Exercise directions :: Rewrite the passage on the Bible between "However, there are" and "that we’re missing?", inclusive, swapping every "struggle" for "wrestle".

Passage ::
===============
By far the world’s best-selling book is “The Holy Bible”. Despite its remarkable popularity, it is perhaps also the world’s most misunderstood book. Its archaic language, mysterious symbology, and bewildering prophecies are often confusing and lend themselves to a variety of interpretations. Even trained experts in biblical studies often disagree with each other’s interpretations of scripture.
However, there are also simply stated, easily understood passages of scripture that we find difficult to put into practice consistently. For example, the Bible tells us to be “like-minded” [Philippians 2:2], yet we struggle to find lasting common ground on countless issues. Jesus said “Love your enemies” [Matthew 5:44], but who among us doesn’t struggle with that?
At its core, the biblical message can be condensed to a single, easily understood principle. As the apostle Paul put it,
“For the entire law is fulfilled in keeping this one command: ‘Love your neighbor as yourself.’” [Galatians 5:14]
‘Love your neighbor as yourself’ is also simple to understand yet difficult to put into practice. Why is it so hard for us to do something that seems so simple? Where have we gone wrong? Is there something that we’re missing?
In fact, there is. The problem is that our relationships are governed by the past, not the present. The good news is that we have the power to change this. Let me explain.
Our past experiences influence us both powerfully and subconsciously. When we view present experiences through the lens of the past, we obscure our perception of the present and deceive ourselves into thinking and behaving in ways that are not in our best interests.
We need a different way of viewing the past, particularly when we recall the unpleasant (sinful) behavior of others.
The father in Jesus’s Parable of the Lost Son [Luke 15:11-32] shows us how to do this. We’ve discussed this story before, but let’s look at it now from the father’s point of view.
The father takes God’s perspective on the unpleasant past behavior (sins) of others.
When his younger son disrupts the peace in the household by asking for his share of the inheritance in advance, the father divides his property between his two sons. Why does he do this? The younger son is denying reality by acting as though his father is already dead. The father can see that his son is not in his right mind. His son is perceiving an alternate reality that doesn’t exist. So he waits for his son to come to his senses.
The young man confirms his insanity by making poor decisions and living wildly. Soon his resources are gone, and he suffers starvation and nearly dies. When he finally hits bottom, he comes to his senses. He recognizes that he belongs in his father’s house and starts back home
Meanwhile, the father has been waiting for his younger son and anticipating his return. He sees him from a distance and runs to meet him, joyfully embracing him and escorting him home. He calls for a celebration and restores his younger son to his previous place. Why does he do this? He understands that his son had not been of sound mind. He can overlook and forgive his younger son’s actions because he knows that they do not reflect who his son really is. It’s as if the entire course of events, from the younger son’s departure to his return, had never happened. Why? Because in the father’s mind, it never did.
===============
Supplied material ::

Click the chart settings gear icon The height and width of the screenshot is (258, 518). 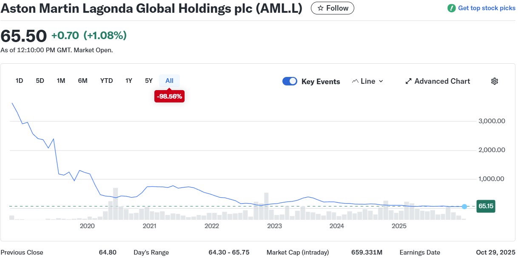(494, 81)
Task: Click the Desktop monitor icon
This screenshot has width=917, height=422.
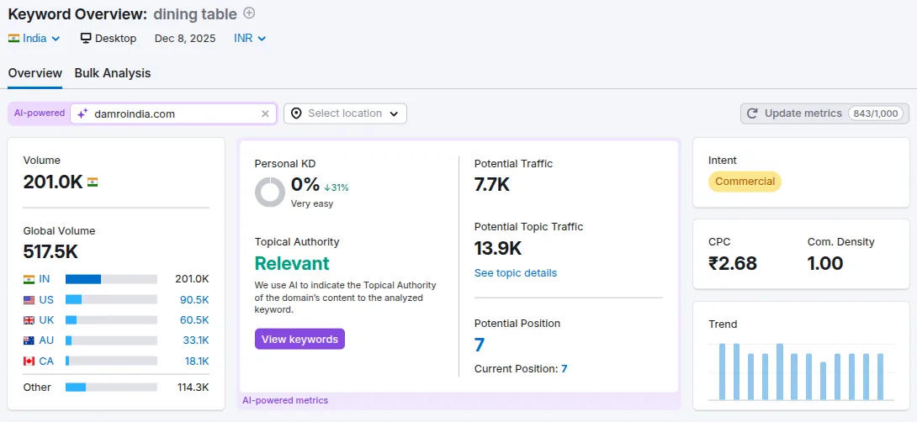Action: (86, 39)
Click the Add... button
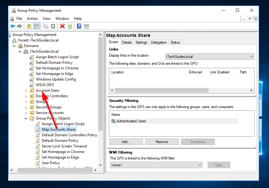Viewport: 269px width, 188px height. pos(126,142)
===============
Task output ::
However, there are also simply stated, easily understood passages of scripture that we find difficult to put into practice consistently. For example, the Bible tells us to be “like-minded” [Philippians 2:2], yet we wrestle to find lasting common ground on countless issues. Jesus said “Love your enemies” [Matthew 5:44], but who among us doesn’t wrestle with that?
At its core, the biblical message can be condensed to a single, easily understood principle. As the apostle Paul put it,
“For the entire law is fulfilled in keeping this one command: ‘Love your neighbor as yourself.’” [Galatians 5:14]
‘Love your neighbor as yourself’ is also simple to understand yet difficult to put into practice. Why is it so hard for us to do something that seems so simple? Where have we gone wrong? Is there something that we’re missing?